July 24, 2015

Friday Round Up - 24 July, 2015

This week on Friday Round Up - Cuba, exhibitions in Melbourne and Sydney, and call for entries - KAUNAS PHOTO festival portfolio reviews and GUATE PHOTO 15 exhibitions. And a great article by Magnum Photo's Larry Towell.

Photo Essay:
Greg Kahn - Cuba






American documentary fine art photographer Greg Kahn gives us a view of today’s Cuba where the gulf between the have’s and have nots widens as the country is pushed into the ‘modern’ world leaving many behind. 










(C) All images Greg Kahn


Exhibitions: Melbourne

Impressions of Melbourne

Charles Kerry 1884

This exhibition is in response to the photographs by Eugène Atget (1857–1927) which feature in NGA’s touring exhibition, Impressions of Paris where Atget is the only photographer. His works appear with those of Degas, Daumier and Lautrec.

Impressions of Melbourne canvases early images of the city taken in the late 1800s by the likes of Charles Kerry through to more contemporary artists. Works are drawn from MGA’s collection. One of my favourite photographers, Mark Strizic, features along with other notable Australian photographers including Max Dupain. 

Mark Strizic Collins Street 1967

Mark Strizic Princes Bridge 1956

Both shows are on until 20 September
Monash Gallery of Art
860 Ferntree Gully Road
Wheelers Hill

Exhibitions: Sydney

Extracts
Mclean Stephenson








(C) All images Mclean Stephenson

This exhibition features an eclectic mix of work from Sydney photographer Mclean Stephenson. Shot over six years on a variety of film formats, his intention with this series is to show the imperfection of the medium as well as the freedom that comes with being open to possibilities and taking a chance.

28 July to 16 August
Blackeye Gallery
3/138 Darlinghurst Road
Darlinghurst 


2020 (I)
Merilyn Fairskye
 



At a time when there is renewed debate over nuclear energy, this series by Sydney visual artist and filmmaker Merilyn Fairskye takes a future view of the impact of nuclear energy on humans and the environment. Shot around the Dungeness Power Station B, Kent UK and Degelen Mountain, Soviet underground nuclear test site, The Polygon, Kazakhstan, Fairskye’s images convey a bleak outlook to a potentially real scenario. 






(C) All images Merilyn Fairskye

Until 29 August
Stills Gallery
36 Gosbell Street
Paddington

Call for Entries:

KAUNAS PHOTO 2015 Portfolio Reviews

Registration Open



Established in 2004 KAUNAS PHOTO festival is held annually in Kaunas, the second largest city in Lithuania. This year portfolio reviews will be held during the festival on 4 September.
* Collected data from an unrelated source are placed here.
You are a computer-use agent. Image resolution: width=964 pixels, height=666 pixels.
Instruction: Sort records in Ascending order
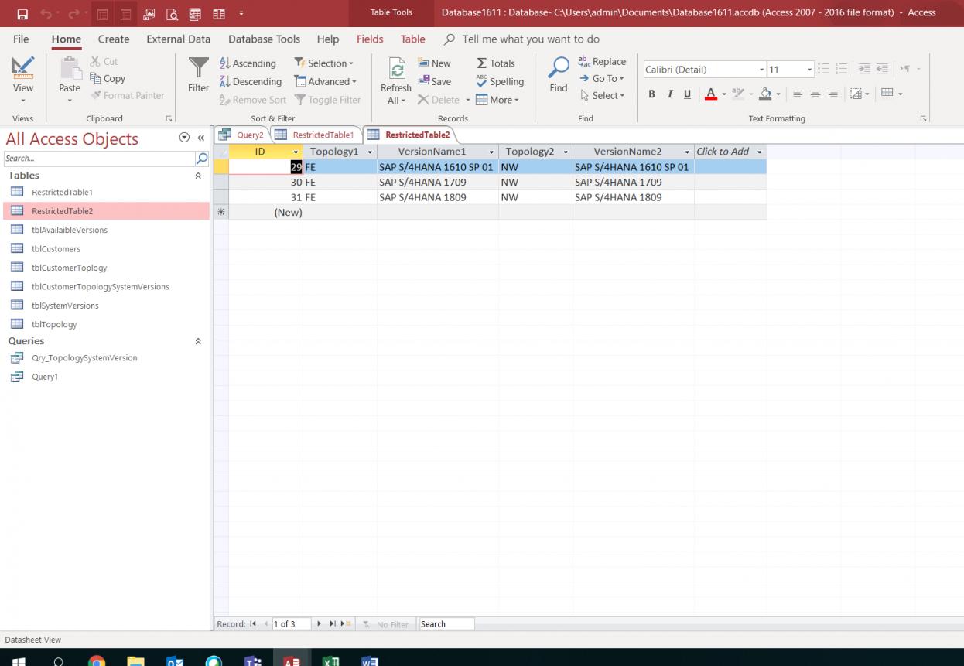tap(248, 63)
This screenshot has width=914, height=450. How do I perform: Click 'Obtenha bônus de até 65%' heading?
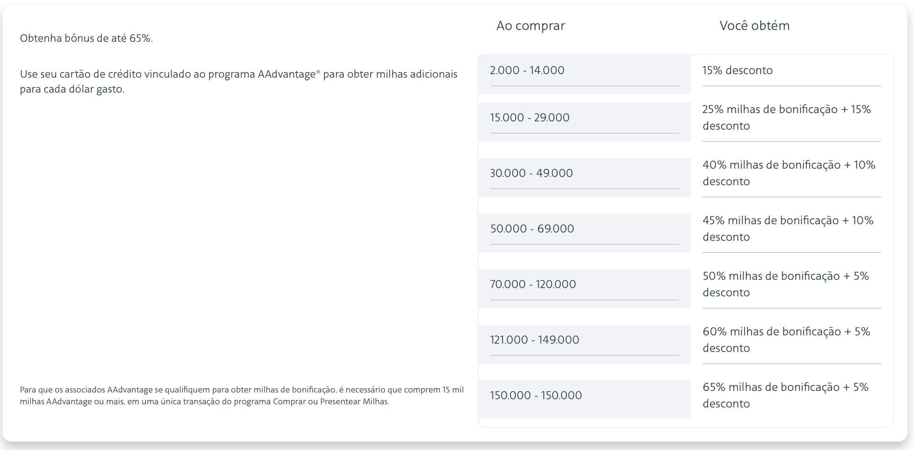pos(86,38)
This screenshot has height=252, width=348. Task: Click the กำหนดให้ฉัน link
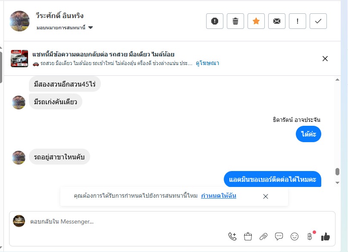click(218, 196)
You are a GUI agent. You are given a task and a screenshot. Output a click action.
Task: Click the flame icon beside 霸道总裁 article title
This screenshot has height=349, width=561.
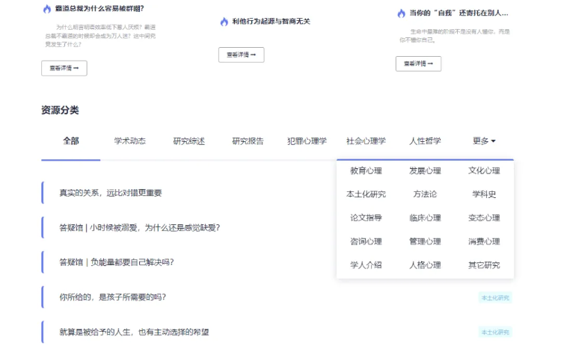coord(47,9)
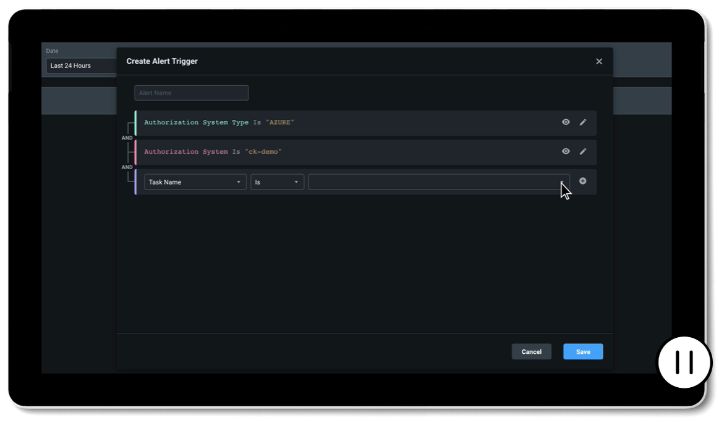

There are no geographic boundaries to entry and photographers from around the world are invited to register. KAUNAS PHOTO festival portfolio reviews also feature awards including a cash prize, and artistic residencies. It’s a great opportunity to have your work viewed by curators from across Europe. Visit the site for more information. 


GUATE PHOTO 15 
Exhibition Open Call

This is the third outing for this festival, which is held in Guatemala and Antigua Guatemala. GUATE PHOTO is calling for submissions from photographers to participate in the main exhibition program during this year’s festival, which opens on 12 November and runs till the end of the month. A total of 15 artists and 30 photo books will be chosen. Apply here. Program details are yet to be announced, but the festival confirms its lead exhibition is by Martin Parr. 

Article:
Larry Towell's advise to young photojournalists 

In an article on Vice.com Magnum Photo's Larry Towell shares his thoughts. It's definitely worth a read. 

USA. NYC. 9/11/2001. A dazed man picks up a paper that was blown out of the 
towers after the attack of the World Trade Center, and begins to read it. 
Photo by Larry Towell / Magnum Photos.

EL SALVADOR. San Salvador. 1991. A daughter comforts her mother who 
passed out while grieving at the grave of her son who was killed by government 
death squads. Some 70,000 persons died in the 12-year civil war. 
Photo by Larry Towell / Magnum Photos.

July 17, 2015

This week on Friday Round Up Foam Magazine announces 2015 Talents, Katie Orlinsky's Alaska, James Hosking's Beautiful by Night, Alexia Sinclair's masterclass series, Colour My World panel discussion at the National Gallery, Rosemary Laing at AGNSW and a Q&A with LA Times photojournalist Michael Robinson Chavez.

FOAM Talents 2015
Annually Foam Magazine seeks to identify talented photo media artists under the age of 35. Watch the video to see this year's selected photographers.


Katie Orlinsky - Alaska


I’ve written about American photographer Katie Orlinsky a few times as her work continues to engage me. In a recent series she shot in Alaska the impact of climate change on the environment is dramatic - she was on assignment to photograph the seal hunting season, but the seals had already migrated because the water had become too warm and the ice had melted weeks earlier than usual. In these diptychs that feature on National Geographic's Proof blog you can see how the environment has changed in the space of 6 weeks. 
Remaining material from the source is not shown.